A regulamentação jurídica entre os próprios grupos tem alta eficácia. Por meio de suas representações, os grupos direcionam a defesa dos seus interesses coletivos pelas negociações com os patrões. Estes também se organizam e são representados.
 
As negociações têm tudo de um processo de elaboração normativa. Há um poder normativo dos grupos. É o poder de criar normas e condições de trabalho que serão obrigatórias em todo o grupo. Trata-se de um procedimento de autoelaboração normativa.
 
Esse aspecto revela, particularmente, toda a importância das relações coletivas de trabalho, na medida em que desempenham um papel instrumental, contratual, coletivo, do grupo, vinculando, mediante enlaces jurídicos reconhecidos pelo ordenamento de cada país, os sujeitos coletivos pactuantes.
 
Há normas jurídicas coletivas, não elaboradas pelo Estado. O Estado não é a única fonte formal do direito. O direito é produzido pelo Estado, mas, também, pelas relações coletivas trabalhistas. Logo, as relações coletivas transcendem ao âmbito individual. São transindividuais. Mais que isso, são coletivas. Funcionam como uma das mais importantes fontes formais do direito positivo na sociedade industrial. Manifestam-se como expressão do pluralismo jurídico.
 
Outro efeito jurídico das relações coletivas é no plano jurisdicional, matéria estudada no direito processual do trabalho. As relações coletivas desenvolvem-se na esfera social, ingressam no ordenamento jurídico quando se expressam por meio da negociação coletiva, conflitual, com a greve ou não, e podem desembocar perante o Poder Judiciário mediante a ação coletiva ou dissídio coletivo, que é um processo judicial que exigirá uma decisão do Tribunal do Trabalho.
 
A decisão denomina-se sentença normativa. Reivindicação, confrontação, negociação, autocomposição ou decisão judicial são evidências da vida das relações coletivas.
 
B — INTERESSE PÚBLICO E INTERESSE COLETIVO
 
Interesse público e interesse coletivo são coincidentes ou contrapostos?
 
Podem coincidir em certas ocasiões. Mas, em princípio, não se confundem.
 
Interesse coletivo, compreendido como o interesse do grupo profissional ou econômico, nem sempre se identifica com o interesse público.

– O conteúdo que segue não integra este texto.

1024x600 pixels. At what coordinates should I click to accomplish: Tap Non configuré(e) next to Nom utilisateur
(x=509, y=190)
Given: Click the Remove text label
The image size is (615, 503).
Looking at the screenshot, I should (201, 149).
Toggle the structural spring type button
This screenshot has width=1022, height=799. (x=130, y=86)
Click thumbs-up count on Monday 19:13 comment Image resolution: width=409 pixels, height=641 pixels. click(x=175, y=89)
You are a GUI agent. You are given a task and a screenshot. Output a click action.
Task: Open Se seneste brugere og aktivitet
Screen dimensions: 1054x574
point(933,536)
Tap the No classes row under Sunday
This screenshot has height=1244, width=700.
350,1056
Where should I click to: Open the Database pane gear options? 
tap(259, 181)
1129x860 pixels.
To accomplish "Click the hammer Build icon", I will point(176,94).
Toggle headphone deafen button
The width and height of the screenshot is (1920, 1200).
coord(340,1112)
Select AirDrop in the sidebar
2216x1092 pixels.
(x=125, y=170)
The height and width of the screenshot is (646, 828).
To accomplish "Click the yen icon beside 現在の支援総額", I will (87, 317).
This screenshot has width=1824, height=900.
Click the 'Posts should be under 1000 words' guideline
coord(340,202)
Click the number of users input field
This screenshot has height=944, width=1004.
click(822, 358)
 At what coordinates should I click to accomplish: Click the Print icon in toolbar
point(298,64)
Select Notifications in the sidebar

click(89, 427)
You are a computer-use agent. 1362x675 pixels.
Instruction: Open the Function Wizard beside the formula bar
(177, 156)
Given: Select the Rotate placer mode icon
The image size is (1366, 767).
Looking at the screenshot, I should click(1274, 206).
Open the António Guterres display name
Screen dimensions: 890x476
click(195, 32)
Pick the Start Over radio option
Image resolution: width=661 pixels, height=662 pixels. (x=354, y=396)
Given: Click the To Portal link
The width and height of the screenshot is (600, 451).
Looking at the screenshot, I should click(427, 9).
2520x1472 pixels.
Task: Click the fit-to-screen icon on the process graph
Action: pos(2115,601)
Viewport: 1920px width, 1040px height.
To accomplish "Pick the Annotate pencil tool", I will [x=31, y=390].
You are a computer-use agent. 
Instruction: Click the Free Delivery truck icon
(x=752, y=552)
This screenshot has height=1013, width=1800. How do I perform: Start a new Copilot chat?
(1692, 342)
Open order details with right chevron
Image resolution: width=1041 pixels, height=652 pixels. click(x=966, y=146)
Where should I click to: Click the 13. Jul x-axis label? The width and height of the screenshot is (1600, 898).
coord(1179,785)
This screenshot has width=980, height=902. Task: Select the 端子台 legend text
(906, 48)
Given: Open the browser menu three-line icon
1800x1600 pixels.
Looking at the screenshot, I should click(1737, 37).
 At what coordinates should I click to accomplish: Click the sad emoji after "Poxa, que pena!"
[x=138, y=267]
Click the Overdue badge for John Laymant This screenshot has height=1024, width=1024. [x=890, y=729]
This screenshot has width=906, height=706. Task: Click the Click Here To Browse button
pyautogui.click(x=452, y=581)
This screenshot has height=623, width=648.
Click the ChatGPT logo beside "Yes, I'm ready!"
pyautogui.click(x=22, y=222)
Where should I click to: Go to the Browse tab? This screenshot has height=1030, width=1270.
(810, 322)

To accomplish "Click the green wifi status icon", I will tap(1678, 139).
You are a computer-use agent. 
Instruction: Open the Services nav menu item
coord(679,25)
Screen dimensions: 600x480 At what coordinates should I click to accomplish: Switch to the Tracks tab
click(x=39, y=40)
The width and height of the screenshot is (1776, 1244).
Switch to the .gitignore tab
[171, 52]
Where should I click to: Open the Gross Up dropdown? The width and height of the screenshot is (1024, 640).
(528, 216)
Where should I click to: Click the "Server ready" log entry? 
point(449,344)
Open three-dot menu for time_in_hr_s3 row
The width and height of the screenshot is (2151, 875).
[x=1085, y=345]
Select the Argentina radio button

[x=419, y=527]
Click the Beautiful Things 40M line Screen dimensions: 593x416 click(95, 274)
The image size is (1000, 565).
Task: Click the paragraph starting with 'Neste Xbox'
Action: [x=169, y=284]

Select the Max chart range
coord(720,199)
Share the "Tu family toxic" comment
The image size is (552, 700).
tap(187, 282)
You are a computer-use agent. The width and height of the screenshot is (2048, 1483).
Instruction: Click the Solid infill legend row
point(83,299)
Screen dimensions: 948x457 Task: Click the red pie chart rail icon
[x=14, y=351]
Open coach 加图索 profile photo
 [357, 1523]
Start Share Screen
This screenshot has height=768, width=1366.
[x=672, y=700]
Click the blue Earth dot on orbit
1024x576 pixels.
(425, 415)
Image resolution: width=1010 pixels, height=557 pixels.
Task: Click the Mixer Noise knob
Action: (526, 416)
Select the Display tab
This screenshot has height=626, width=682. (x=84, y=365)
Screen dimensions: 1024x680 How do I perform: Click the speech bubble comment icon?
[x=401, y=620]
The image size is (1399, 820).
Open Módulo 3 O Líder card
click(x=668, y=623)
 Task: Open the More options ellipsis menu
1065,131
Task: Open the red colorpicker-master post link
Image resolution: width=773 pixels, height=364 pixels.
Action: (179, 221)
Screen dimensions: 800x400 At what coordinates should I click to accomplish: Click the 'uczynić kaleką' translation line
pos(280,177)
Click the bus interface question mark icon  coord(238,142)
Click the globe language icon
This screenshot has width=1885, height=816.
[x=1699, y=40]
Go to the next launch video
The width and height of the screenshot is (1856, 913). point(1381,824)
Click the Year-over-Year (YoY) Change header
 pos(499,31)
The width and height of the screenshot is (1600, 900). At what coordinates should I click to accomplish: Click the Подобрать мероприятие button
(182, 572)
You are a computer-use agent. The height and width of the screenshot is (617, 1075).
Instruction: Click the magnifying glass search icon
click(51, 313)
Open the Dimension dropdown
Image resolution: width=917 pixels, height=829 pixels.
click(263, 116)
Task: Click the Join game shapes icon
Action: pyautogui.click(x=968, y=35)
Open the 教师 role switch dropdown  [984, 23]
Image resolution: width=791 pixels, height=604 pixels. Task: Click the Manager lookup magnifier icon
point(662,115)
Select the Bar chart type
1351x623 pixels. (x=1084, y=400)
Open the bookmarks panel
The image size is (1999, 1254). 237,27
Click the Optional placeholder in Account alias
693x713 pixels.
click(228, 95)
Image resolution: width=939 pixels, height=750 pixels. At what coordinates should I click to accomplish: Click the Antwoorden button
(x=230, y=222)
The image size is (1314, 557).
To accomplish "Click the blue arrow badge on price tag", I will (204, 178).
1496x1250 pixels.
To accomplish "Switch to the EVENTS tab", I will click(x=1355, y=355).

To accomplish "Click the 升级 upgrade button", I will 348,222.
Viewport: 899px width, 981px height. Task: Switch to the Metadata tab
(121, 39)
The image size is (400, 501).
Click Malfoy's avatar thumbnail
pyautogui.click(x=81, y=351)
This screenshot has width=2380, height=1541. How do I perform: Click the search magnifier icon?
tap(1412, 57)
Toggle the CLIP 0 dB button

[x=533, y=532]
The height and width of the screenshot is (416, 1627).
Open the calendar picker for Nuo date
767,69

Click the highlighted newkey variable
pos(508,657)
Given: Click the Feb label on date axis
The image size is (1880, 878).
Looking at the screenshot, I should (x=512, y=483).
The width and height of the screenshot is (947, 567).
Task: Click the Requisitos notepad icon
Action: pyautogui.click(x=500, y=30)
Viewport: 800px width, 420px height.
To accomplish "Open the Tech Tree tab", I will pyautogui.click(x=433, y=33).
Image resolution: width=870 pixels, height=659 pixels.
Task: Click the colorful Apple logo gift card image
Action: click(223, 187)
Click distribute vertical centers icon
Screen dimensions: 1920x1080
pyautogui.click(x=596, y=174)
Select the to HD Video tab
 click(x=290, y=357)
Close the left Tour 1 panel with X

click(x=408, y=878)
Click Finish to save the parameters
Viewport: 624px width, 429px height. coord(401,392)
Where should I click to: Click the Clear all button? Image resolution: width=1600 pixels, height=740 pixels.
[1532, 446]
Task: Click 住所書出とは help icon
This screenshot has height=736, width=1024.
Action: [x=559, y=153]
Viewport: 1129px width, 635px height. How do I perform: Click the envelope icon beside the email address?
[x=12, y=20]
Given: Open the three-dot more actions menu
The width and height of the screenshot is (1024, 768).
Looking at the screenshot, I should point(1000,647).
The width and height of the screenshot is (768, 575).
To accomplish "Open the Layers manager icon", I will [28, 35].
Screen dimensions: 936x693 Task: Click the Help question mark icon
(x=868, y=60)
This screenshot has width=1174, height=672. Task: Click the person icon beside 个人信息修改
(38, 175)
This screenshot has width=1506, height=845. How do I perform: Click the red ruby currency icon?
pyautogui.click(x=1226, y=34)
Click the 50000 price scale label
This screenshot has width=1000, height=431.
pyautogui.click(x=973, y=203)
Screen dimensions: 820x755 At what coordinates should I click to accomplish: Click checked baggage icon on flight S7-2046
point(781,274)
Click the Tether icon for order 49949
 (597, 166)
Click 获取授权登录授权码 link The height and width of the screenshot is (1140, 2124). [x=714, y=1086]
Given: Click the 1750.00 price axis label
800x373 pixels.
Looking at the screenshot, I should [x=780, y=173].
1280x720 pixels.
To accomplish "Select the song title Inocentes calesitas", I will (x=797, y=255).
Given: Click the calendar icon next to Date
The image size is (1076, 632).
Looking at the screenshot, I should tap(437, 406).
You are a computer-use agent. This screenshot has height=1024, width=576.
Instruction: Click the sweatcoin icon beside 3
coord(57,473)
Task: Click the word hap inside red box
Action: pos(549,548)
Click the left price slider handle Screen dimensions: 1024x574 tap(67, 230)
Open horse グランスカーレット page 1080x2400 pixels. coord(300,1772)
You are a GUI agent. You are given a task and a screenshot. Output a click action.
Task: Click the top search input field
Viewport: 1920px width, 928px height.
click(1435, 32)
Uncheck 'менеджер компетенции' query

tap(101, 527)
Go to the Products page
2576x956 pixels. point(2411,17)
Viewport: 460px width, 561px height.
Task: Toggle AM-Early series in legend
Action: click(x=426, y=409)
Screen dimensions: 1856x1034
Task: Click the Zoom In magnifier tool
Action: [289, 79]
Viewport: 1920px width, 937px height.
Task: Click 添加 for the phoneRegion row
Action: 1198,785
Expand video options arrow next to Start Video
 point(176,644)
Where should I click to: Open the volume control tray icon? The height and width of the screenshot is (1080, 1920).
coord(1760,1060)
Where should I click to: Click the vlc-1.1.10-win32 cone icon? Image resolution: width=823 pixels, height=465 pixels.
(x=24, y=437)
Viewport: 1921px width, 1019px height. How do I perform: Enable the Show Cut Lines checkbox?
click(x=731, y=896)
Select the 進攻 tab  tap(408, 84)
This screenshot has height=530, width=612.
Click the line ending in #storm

Este é o interesse maior da sociedade organizada, como a proteção do patrimônio público, do meio ambiente e da ordem jurídica. Quem o defende é a própria sociedade, por meio das instituições constitucionalmente designadas para esse fim.
 
Interesse coletivo é o de um grupo. Se o grupo é de trabalhadores ou de empregadores, as relações que entre eles se desenvolvem são trabalhistas.
 
A Constituição Federal de 1988 (art. 129) atribuiu a defesa do interesse público ao Ministério Público, pela ação civil pública e por outros mecanismos. Foi mais além. Conferiu-lhe, também, a defesa dos interesses sociais e individuais indisponíveis (art. 127) e a proteção dos interesses difusos e coletivos (art. 129, III).
 
Estamos, aqui, diante de uma questão delicada, nova, ainda não solucionada, porque a Constituição (art. 8º, III) conferiu ao sindicato a defesa dos direitos e interesses coletivos ou individuais da categoria.


 

[1] Originalmente publicado em: NASCIMENTO, Amauri Mascaro. Iniciação do Direito do Trabalho, 40ª ed., São Paulo: LTr, 2015. p. 456.